# The Elder Scrolls 5: Skyrim - Low, High oder Ultra - Welche Grafikkarte für welche Detailstufe? Die große Übersicht



## DH (26. Oktober 2011)

Jetzt ist Deine Meinung zu *The Elder Scrolls 5: Skyrim - Low, High oder Ultra - Welche Grafikkarte für welche Detailstufe? Die große Übersicht* gefragt. 


				Bitte beachtet: Der Kommentarbereich wird gemäß der Forenregeln moderiert.

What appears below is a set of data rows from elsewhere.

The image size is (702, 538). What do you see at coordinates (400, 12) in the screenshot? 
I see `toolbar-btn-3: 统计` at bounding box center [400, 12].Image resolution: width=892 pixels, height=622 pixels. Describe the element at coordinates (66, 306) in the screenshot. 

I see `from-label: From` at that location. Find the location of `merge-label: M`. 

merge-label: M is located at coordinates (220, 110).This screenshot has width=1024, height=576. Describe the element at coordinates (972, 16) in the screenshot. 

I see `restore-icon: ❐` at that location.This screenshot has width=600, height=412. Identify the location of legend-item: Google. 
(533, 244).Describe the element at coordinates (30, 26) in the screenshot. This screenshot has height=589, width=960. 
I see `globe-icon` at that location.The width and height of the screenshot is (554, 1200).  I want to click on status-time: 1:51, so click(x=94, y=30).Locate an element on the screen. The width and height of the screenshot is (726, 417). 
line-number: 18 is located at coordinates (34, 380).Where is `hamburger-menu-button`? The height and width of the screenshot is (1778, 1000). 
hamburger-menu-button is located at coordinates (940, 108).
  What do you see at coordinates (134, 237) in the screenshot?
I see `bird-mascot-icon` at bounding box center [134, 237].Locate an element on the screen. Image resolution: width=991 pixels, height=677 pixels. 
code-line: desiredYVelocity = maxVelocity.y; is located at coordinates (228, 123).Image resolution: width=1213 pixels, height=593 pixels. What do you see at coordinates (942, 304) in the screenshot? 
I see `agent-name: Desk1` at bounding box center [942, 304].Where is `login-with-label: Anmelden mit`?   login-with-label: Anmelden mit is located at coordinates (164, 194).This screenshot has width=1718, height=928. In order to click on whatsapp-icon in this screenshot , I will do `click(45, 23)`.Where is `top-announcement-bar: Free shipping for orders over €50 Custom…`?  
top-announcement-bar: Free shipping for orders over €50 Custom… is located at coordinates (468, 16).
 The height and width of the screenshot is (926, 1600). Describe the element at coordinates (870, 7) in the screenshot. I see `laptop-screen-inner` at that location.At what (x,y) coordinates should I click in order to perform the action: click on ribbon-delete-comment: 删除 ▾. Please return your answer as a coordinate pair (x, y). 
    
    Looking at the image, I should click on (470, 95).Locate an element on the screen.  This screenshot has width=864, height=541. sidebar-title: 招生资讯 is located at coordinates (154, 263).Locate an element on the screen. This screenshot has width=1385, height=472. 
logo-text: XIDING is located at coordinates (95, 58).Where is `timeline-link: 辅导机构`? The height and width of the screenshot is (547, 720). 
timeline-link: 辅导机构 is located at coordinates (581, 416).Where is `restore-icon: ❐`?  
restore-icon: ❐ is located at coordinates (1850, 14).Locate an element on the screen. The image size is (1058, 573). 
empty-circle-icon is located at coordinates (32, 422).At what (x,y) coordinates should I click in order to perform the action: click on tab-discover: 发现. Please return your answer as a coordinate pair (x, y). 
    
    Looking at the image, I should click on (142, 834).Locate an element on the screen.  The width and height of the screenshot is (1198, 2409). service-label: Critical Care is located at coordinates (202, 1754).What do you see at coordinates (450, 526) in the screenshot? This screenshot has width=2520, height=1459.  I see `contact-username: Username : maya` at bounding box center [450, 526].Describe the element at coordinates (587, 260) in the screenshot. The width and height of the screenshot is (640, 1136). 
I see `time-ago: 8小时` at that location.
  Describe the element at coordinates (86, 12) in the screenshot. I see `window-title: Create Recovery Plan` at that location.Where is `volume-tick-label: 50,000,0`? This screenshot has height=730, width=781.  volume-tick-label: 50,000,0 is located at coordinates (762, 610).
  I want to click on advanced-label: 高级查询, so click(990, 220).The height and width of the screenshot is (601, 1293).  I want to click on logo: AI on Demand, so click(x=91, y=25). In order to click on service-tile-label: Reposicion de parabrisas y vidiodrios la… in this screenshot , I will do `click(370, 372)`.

			Dieser Inhalt steht nur eingeloggten Mitgliedern zur Verfügung.
        

 Zum Artikel: The Elder Scrolls 5: Skyrim - Low, High oder Ultra - Welche Grafikkarte für welche Detailstufe? Die große Übersicht


----------



## RedDragon20 (26. Oktober 2011)

Dann ist ja alles gut. Wenn ich Skyrim mit hohen Details zocken kann, reicht mir das. Ich hoffe aber, es gibt wieder, wie in Oblivion, einige Schieber, um an der Grafik zu schrauben. 
Ich habe damals bei Oblivion schon (neben der Charakterauswahl ) Stunden damit verbracht, das bestmögliche Verhältnis zwischen Performance und Optik heraus zu holen.


----------



## Dosentier (26. Oktober 2011)

Hurra, ich kann es in Ultra  spielen 
Hätte aber auch nichts anderes erwartet.


----------



## Adariel (26. Oktober 2011)

Ich freu mich schon auf die Mods vom Nexus die das Spiel ziemlich schnell grafisch nochmal anheben werden


----------



## kamelle (26. Oktober 2011)

Ultra \o/


----------



## hiro-protagonist (26. Oktober 2011)

Ich weiß jetzt gar nicht ob ich ne 275 ,oder 285 GTX hab? 
So oder so reichts allemale und mehr brauch ich auch nicht. Karte lübbt schon ewig und kann wohl noch weiterhin für Spielspaß sorgen. Hoch wird wohl auch reichen, bin da nicht so penibel, bzw. Grafik-Junkie...


----------



## MFBB (26. Oktober 2011)

@hiro-protagonist
Gib einfach "dxdiag" bei Start--Ausführen bzw das Suchfeld ein.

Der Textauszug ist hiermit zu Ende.